Após 1976, em Coimbra, foram localizados alguns exemplares de guitarrinhos em coleções particulares. O construtor Adérito Marques utilizou a sua oficina em Cantanhede para fazer algumas das primeiras réplicas conhecidas, em colaboração com José Machado Lopes. Nos últimos anos, o instrumento foi introduzido em vários grupos de folclore da região de Coimbra e, agora, chega a um novo projeto que pretende combater a sua extinção.
Nos “Estaca Zero”, é José Rebola quem dedilha o guitarrinho. “Tem um som muito melodioso e é apaixonante também pela sua portabilidade”, garante. Com o corpo parecido com a guitarra portuguesa, este cordofone destaca-se pelo seu tamanho reduzido. No entanto, de acordo com o músico, o seu tamanho não lhe reduz o potencial. “É um instrumento de pleno direito e com muito mais capacidades do que limitações”, sublinha.
Em “As Aventuras do Guitarrinho no País das Possibilidades”, há ainda espaço para outros instrumentos aos quais o grupo quer dar protagonismo, entre eles, a Viola Toeira, utilizada pelos estudantes da universidade para as serenatas que evoluíram até serem conhecidas como o Fado ou Canção de Coimbra.
O álbum apresenta, assim, uma fusão de geografias e linguagens que, tendo por base as tradições, ambiciona levá-las para novas direções. “Queremos respeitar a música tradicional portuguesa, mas partir dela para uma nova forma. Daí a escolha do nome ‘Estaca Zero’”, adianta José Rebola, acrescentando que “é importante passar a mensagem de que a música é um fenómeno global que chega às emoções de todos os humanos, sejam eles de que nacionalidade forem”.

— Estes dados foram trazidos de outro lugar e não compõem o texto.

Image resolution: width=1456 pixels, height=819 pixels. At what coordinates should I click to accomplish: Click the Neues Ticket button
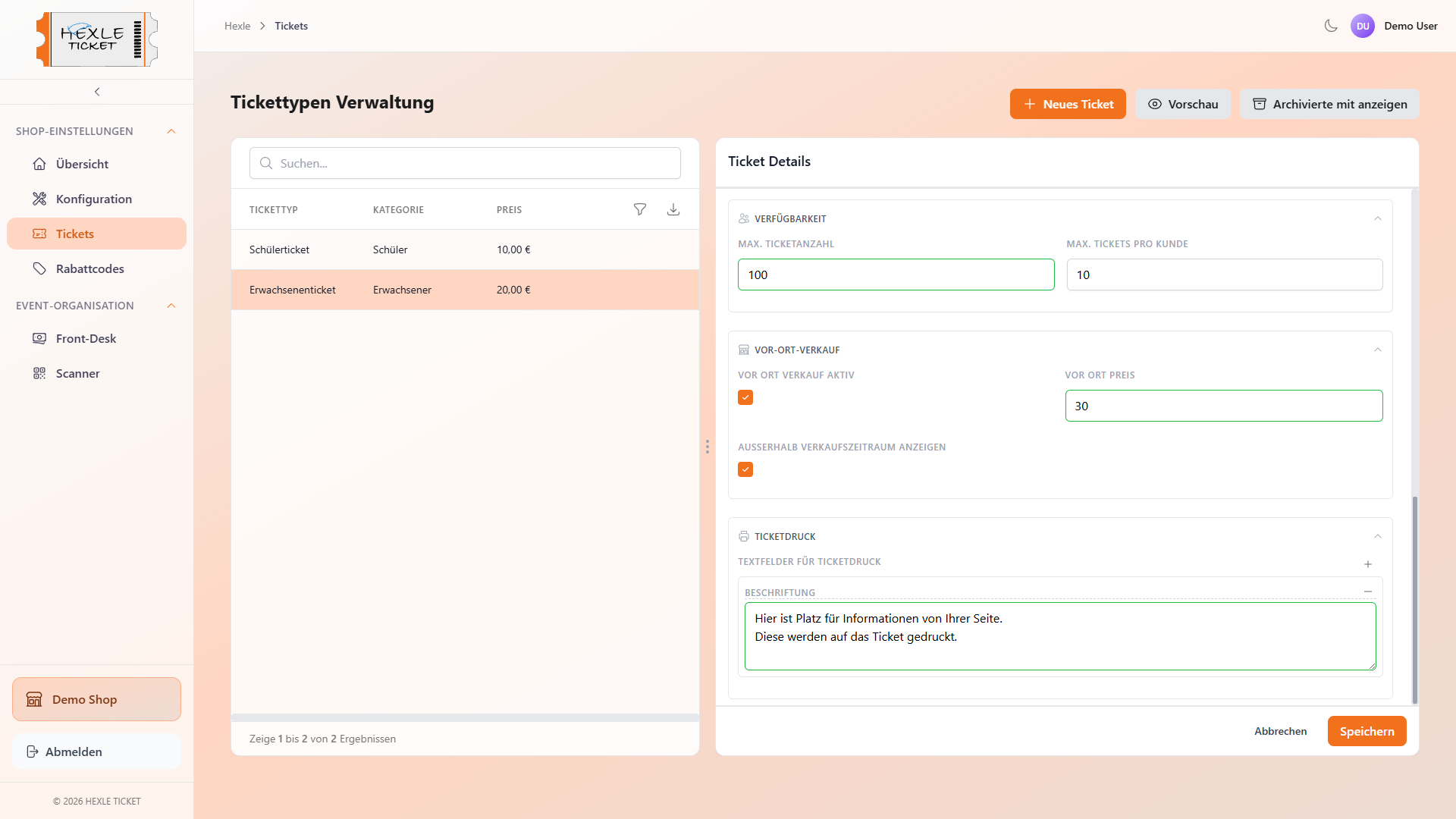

Uma parceria que deu frutos
Desde a sua génese, o octeto musical tem contado com o contributo da Associação Cultural Museu da Música de Coimbra, que editou o disco através do seu selo MusMusCbr. Este tem como propósito “oferecer à cidade um equipamento cultural que visa a reunião, preservação e divulgação de elementos patrimoniais materiais e imateriais relacionados com a história da música de Coimbra, do país e do mundo”.
José Rebola recorda que a instituição tem estudado o guitarrinho e, inclusive, foi ela quem o desafiou a tocar o instrumento, dando também o impulso que faltava para os “Estaca Zero” acontecerem. As primeiras composições para o álbum de estreia surgiram há cerca de quatro anos e, em março, transformaram-se em construções sólidas.
“Muitos pormenores tiveram de ser trabalhados. Houve muita preocupação com o equilíbrio dos vários instrumentos, portanto, o álbum deu bastante trabalho. Contudo, ouvi-lo agora é um gosto e penso que está um belo álbum do qual nos orgulhamos muito”, frisa o elemento.
O single de apresentação é o tema “Música PraPular”, onde os músicos saltam de instrumento para instrumento, criando uma dinâmica única que promete cativar o público. “É muito engraçado ver essa riqueza a desenrolar-se em palco em que um elemento, ora está a tocar flauta, ora está a tocar concertina ou cavaquinho. Toda a paisagem vai mudando de música para música e é isso que nós queremos: essa diversidade e interesse contínuo no nosso espetáculo”, salienta José Rebola.
O músico confessa não criar expectativas em relação à recetividade deste primeiro disco dos “Estaca Zero”, no entanto, garante estar orgulhoso com o resultado final. “Estivemos realmente preocupados em fazer um trabalho que nos motivasse e desse vontade de levar a palco. Agora, esperamos ter, do lado do público, a recetividade e interesse que nós próprios temos neste álbum”, assume.
“As Aventuras do Guitarrinho no País das Possibilidades” chegou ao público no mês de março e José Rebola não tem dúvidas: este é um disco onde se sente e transmite a paixão dos seus oito membros pela música. “Todos têm, realmente, muita vontade de tocar, de subir a palco com este projeto e sempre com um sorriso”, conclui.